We recognize that in some fact situations "duration" can be inferred based on custom ( Wait, 142 Ill.App.3d at 709, 96 Ill.Dec. at 522, 491 N.E.2d at 801), and part performance of an agreement may remove uncertainty and establish an enforceable contract. (Yoder v. Rock Island Bank (1977), 47 Ill.App.3d 486, 491, 5 Ill.Dec. 755, 759, 362 N.E.2d 68, 72.) We find that this cannot be done under the facts established by the evidence in the present case.
According to Charles Landers' testimony, O'Neill agreed not to collect on the note "as long as we make progress toward profitability, had a chance at profitability." Who is to judge the element of "progress towards profitability," or the element of "chance of profitability?" As will be discussed in more detail later in this opinion, the evidence indicated a loss by defendant of $375,551 for the fiscal year ending June 30, 1982, and a loss of $854,492 for the fiscal year ending June 30, 1983. The corporate debts exceeded assets on June 30, 1983, by $1,000,000. Charles Landers had failed in his projection as to corporate income in the fall of 1981, in the spring of 1982, and at various times during the 1982-83 fiscal year.
No cost of money terms were included in the alleged agreement; no terms exist as to additional capital advances or duration of loans; maturity dates were not provided; mode or rate of repayment was not contemplated.
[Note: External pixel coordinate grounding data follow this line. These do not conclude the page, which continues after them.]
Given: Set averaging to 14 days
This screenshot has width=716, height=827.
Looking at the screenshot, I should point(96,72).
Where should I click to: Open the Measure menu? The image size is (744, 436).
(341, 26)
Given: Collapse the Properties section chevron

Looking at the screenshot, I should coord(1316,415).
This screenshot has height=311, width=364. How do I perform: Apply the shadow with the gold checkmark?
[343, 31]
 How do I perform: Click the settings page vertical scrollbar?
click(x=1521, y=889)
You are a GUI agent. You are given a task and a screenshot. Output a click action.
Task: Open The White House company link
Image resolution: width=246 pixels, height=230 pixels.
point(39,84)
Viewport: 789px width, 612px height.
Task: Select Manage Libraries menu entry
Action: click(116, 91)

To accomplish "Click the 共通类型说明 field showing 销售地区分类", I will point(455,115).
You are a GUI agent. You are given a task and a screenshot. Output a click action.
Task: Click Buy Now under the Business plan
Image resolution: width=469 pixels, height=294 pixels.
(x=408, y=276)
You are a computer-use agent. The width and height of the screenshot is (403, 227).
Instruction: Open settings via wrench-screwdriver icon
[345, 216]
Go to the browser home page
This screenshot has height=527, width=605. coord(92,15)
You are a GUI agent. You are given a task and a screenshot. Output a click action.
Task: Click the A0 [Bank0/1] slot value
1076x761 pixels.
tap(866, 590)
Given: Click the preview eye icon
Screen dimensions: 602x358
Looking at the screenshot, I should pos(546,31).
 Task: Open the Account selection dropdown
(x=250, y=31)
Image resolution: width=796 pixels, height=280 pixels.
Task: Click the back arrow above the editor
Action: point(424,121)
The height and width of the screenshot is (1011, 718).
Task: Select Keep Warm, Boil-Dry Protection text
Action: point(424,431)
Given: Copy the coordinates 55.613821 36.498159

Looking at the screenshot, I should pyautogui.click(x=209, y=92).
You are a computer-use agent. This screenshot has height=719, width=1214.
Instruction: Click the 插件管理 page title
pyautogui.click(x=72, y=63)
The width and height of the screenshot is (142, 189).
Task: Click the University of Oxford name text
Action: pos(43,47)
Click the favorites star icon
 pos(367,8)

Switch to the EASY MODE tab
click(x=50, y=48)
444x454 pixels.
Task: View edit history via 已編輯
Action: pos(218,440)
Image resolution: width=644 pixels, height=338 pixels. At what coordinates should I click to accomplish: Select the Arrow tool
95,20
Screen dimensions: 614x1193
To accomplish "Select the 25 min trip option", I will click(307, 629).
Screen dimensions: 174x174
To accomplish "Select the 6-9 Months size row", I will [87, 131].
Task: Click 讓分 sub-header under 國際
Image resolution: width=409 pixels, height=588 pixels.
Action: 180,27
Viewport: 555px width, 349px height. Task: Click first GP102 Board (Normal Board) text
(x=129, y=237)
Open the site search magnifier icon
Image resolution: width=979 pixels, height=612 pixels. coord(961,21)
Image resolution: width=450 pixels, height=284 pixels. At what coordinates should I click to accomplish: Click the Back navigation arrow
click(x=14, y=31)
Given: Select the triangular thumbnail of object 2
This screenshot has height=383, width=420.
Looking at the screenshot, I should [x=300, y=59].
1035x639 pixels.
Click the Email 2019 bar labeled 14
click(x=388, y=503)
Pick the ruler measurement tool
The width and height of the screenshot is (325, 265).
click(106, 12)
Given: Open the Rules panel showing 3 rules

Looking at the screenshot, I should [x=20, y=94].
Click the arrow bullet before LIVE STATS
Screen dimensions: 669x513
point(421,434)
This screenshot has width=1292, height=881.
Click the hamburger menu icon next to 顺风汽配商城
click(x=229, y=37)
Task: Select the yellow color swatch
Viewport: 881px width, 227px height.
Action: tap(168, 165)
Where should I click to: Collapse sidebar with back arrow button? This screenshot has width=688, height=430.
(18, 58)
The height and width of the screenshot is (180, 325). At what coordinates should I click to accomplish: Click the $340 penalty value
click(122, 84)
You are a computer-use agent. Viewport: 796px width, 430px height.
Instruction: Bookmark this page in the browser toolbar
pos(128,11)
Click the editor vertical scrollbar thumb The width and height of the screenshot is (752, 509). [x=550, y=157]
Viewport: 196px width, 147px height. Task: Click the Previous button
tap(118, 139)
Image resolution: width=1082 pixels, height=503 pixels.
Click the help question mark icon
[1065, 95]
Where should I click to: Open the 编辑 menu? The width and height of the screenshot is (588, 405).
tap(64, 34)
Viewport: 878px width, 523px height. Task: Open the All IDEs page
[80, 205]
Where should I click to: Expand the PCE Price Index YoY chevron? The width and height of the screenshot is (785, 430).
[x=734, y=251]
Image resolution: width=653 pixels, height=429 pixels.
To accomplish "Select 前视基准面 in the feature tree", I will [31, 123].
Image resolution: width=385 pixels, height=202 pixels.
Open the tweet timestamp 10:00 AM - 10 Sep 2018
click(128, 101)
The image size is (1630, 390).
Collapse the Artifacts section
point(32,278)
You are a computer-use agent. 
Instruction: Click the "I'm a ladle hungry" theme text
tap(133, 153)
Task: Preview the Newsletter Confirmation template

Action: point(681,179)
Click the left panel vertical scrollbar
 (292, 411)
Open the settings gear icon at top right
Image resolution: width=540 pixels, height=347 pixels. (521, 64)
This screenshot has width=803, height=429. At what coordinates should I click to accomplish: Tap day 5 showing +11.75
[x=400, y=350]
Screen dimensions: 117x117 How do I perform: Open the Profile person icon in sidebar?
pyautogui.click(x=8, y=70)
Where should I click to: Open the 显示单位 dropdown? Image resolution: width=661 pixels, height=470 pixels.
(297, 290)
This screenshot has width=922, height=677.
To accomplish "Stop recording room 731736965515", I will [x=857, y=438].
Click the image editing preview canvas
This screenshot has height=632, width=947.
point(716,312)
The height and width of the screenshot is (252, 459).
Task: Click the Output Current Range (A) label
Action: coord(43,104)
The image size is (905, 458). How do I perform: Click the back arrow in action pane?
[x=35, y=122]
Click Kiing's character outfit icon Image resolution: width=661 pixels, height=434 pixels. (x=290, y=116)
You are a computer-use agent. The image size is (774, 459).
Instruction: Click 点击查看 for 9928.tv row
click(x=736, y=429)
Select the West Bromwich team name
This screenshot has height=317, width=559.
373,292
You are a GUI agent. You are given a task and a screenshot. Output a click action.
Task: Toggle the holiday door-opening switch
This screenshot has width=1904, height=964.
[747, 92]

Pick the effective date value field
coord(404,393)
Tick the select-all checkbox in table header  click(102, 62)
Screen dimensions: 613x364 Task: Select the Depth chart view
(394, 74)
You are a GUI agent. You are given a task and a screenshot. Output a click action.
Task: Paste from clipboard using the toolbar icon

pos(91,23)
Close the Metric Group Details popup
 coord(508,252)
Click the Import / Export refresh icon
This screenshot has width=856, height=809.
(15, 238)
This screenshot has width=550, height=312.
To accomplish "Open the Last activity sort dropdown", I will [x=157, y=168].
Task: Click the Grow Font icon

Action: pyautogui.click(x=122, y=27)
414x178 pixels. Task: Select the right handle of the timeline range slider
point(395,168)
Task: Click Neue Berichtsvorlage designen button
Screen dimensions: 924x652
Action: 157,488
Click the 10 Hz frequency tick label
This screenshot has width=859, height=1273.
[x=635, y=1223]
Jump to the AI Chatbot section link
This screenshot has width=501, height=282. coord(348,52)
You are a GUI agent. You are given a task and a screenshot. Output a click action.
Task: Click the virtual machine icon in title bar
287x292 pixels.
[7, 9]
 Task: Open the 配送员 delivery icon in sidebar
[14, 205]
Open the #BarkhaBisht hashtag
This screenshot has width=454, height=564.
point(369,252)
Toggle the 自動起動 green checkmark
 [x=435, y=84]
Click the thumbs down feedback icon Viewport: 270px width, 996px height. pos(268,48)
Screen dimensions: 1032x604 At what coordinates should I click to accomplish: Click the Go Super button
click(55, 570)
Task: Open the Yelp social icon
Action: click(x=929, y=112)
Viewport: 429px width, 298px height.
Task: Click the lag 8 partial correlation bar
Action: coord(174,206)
Previous decisions upholding oral contracts to loan money involved facts which were not necessarily in conflict with the parol evidence rule. Recognizing the possibility of an oral contract in the present case, to renew notes in the future, appears to necessarily create an exception to the rule. The promissory note provides for payment in 120 days after date and also specifically allows for...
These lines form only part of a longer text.